Aller au-delà de la sponsorisation des projets

On pourrait ajouter dans les facteurs d'adhésion : l'implication des dirigeants, à commencer par le premier d'entre eux. Il ne s'agit pas seulement de sponsoriser les projets, mais de s'emparer des outils et de concrétiser à son niveau les intentions affichées. Montrer l'exemple est un bon moyen de faire évoluer de manière durable et à grande échelle les pratiques au sein de l'entreprise.

Un chef de projet chez un grand compte qui a déployé Gmail et les Google Apps déplorait il y a quelques mois que la direction générale continue d'envoyer des messages avec des pièces jointes. On peut se demander comment réagissent les destinataires des messages. Pas sûr qu'ils mettent en pratique les enseignements prodigués par les équipes qui les forment aux avantages de la plate-forme de Google. Tout est plus simple quand les responsables donnent l'exemple.

Que le DG d'Alcatel-Lucent accepte que ses billets soient commentés par tous, sans modération, traduit un profond changement et une volonté d'établir une relation plus directe, moins pyramidale, avec les collaborateurs. Bien sûr, peu d'entre eux s'aventureront à critiquer les prises de position du DG, mais au moins les réactions (et l'absence aussi, posture informative) sont possibles.  

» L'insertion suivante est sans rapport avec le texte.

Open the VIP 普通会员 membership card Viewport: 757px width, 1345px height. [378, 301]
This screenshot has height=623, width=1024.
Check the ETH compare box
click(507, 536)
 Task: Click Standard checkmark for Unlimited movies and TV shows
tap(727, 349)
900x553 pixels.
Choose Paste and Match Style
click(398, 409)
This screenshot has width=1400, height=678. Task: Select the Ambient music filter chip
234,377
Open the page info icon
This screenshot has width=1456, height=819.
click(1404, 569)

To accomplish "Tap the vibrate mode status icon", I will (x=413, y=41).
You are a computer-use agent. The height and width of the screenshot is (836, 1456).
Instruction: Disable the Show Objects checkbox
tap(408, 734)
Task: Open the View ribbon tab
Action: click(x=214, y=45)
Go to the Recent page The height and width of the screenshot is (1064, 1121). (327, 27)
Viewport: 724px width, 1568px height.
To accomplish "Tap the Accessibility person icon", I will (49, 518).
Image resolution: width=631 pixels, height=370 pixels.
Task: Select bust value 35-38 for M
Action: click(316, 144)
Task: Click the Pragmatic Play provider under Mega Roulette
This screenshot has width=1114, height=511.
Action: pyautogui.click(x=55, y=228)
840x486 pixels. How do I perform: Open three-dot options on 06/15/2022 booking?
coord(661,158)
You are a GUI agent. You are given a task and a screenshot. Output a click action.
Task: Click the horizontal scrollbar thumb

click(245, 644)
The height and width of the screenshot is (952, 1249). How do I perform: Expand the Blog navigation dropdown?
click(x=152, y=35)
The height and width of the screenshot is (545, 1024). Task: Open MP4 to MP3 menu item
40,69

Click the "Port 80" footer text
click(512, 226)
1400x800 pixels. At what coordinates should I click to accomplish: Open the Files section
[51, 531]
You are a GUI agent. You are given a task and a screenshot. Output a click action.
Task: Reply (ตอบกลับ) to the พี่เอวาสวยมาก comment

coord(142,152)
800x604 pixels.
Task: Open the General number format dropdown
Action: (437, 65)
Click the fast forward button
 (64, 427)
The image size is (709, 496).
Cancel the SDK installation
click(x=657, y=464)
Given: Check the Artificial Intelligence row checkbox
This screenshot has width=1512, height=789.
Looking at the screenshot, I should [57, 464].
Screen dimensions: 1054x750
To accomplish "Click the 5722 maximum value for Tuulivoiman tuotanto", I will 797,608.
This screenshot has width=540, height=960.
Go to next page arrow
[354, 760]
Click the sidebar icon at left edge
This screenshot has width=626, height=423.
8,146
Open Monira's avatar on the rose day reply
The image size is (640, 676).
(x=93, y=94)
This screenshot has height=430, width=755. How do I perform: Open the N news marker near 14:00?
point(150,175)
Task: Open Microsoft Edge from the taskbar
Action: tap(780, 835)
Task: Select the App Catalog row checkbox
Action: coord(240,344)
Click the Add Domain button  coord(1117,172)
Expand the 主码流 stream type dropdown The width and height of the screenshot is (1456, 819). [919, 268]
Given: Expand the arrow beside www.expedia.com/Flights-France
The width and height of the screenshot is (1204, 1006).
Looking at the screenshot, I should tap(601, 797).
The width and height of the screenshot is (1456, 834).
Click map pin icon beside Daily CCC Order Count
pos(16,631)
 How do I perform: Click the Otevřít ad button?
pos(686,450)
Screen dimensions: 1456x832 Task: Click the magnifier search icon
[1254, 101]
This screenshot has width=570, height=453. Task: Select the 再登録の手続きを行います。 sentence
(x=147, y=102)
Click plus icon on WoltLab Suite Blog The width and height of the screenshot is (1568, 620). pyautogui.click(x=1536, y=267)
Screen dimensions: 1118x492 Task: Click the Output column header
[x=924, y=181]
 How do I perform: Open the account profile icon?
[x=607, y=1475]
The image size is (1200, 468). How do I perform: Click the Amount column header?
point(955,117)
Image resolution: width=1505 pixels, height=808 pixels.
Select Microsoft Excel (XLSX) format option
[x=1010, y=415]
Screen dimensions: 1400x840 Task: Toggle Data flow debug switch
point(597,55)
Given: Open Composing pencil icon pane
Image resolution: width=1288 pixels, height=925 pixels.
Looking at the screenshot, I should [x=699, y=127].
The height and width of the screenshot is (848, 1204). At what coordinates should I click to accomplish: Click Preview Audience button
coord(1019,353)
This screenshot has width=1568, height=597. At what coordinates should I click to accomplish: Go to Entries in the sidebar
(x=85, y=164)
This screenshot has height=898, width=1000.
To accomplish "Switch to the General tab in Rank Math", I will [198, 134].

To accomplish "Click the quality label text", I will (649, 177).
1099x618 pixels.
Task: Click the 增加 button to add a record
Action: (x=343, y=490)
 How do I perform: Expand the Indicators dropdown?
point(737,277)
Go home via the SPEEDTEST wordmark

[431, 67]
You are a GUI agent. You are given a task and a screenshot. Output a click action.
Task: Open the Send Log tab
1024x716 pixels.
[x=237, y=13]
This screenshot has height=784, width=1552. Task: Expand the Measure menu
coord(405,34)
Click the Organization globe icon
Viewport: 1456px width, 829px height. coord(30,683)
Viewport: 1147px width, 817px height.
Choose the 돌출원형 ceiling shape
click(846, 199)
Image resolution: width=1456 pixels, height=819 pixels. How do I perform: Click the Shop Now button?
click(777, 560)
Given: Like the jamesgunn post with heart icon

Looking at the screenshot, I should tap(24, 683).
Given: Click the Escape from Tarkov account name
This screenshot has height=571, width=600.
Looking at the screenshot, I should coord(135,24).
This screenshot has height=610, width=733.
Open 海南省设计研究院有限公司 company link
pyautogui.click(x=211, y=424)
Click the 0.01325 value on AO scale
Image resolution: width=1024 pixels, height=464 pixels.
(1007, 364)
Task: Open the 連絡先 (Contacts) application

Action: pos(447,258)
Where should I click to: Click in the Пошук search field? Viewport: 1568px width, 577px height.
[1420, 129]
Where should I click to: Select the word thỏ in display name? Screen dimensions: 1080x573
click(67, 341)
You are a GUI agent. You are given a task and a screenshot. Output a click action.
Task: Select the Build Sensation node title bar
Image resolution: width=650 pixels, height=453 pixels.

L'implication de la DG ne signifie pas le statu quo dans le mode de management

Soyons clairs, l'implication de la direction générale ne signifie pas l'abandon du « bottom-up » et le maintien d'un fonctionnement de type « top-down ». Il peut s'avérer utile de monter des projets en sous-marin. C'est ainsi que des communautés de pratique ont démontré l'intérêt de travailler autrement. Des petits groupes, réunissant des profils et des compétences divers, fonctionnant à l'adhésion et sans relations hiérarchiques en interne, ont accouché de belles réalisations.

Seulement, l'approche a ses limites. Sans l'appui de la hiérarchie, pas d'investissement. Et sans investissement, pas de promotion, ni éventuellement d'outillage logiciel important. In fine, l'initiative risque de n'être qu'une belle histoire sans lendemain.

Un des moyens d'associer la direction, sans casser la dynamique terrain, consiste dans ce cas à mettre en place une méta-communauté, structure représentative des différentes communautés, qui fait l'interface avec le top management et le reste de l'entreprise. Des entreprises l'expérimentent.